Der Senat von Arizona ist bereit, die Regierung nicht nur abzusetzen, sondern auch anzuklagen und zu verurteilen.

Voraussetzung ist, dass ihnen die Beteiligung an einem Wahlbetrug nachgewiesen werden kann. Könnte dies ein Vorbild werden für die anderen Länder, bei denen Dominion eingesetzt wurde?

Vor dem Senat in Michigan läuft gerade eine weitere Anhörung, bei der Rudy Giuliani erst am Mittwoch als Zeuge gehört werden soll.

Auch Michigan hatte Biden bereits als den zukünftigen Präsidenten bestätigt. Sollte auch dieses Ergebnis gekippt werden, dann würden hier noch einmal 16 Stimmen dazukommen.

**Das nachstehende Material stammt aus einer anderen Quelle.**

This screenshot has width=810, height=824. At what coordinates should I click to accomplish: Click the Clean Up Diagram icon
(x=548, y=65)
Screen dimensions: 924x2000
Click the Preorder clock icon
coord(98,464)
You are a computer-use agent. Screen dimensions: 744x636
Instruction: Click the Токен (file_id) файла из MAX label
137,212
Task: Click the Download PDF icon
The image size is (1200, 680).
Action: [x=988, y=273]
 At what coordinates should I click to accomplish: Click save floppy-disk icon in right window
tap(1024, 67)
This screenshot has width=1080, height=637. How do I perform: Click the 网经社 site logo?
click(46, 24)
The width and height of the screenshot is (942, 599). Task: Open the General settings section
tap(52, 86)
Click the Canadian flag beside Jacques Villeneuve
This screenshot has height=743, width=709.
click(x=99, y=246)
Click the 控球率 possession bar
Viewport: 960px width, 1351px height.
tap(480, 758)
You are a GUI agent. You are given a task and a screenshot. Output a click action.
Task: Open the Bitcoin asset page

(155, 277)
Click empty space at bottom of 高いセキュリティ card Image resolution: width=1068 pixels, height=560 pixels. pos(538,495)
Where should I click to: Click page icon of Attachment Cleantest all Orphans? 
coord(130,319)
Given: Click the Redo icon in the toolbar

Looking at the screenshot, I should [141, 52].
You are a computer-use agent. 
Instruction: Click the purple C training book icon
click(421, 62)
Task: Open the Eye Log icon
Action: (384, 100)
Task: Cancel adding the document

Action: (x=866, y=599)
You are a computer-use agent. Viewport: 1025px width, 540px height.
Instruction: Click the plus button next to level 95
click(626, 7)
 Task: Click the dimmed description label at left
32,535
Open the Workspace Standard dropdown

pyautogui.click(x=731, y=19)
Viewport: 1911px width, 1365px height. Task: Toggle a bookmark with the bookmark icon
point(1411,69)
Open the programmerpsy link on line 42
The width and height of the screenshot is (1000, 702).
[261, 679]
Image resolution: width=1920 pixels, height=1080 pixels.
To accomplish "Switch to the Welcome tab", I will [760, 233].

Biden hätte dann auch offiziell verloren, denn die 47 Stimmen der drei Staaten würden zu Trump gehen, der nun 279 Wahlmänner hätte und damit wäre er offiziell der nächste Präsident.

Das sähe dann so aus:

Stimmenverteilung, wenn Michigan, Pennsylvania und Arizona an Trump gehen

Was nun offenbar zumindest zwei Staaten – Pennsylvania und Arizona – vorhaben, ist, dass sie das Wahlergebnis nicht anerkennen wollen und die offizielle Wahl mit Wahlmännern, die für Trump stimmen, überschreiben. Das ist vom Gesetz her grundsätzlich möglich. Trump würden dann nur noch 7 Stimmen zum Sieg fehlen.

Es sind noch mindestens 13 Tage, bis die Wahlmänner zusammenkommen, um über den nächsten Präsidenten zu entscheiden. Das ist viel Zeit, zumal, wenn alle Stricke reißen, immer noch der Supreme Court als letzte Instanz das Wort haben könnte. Mit einem Stimmenverhältnis von 6 zu 3 für die Republikaner dürfte das gut aussehen.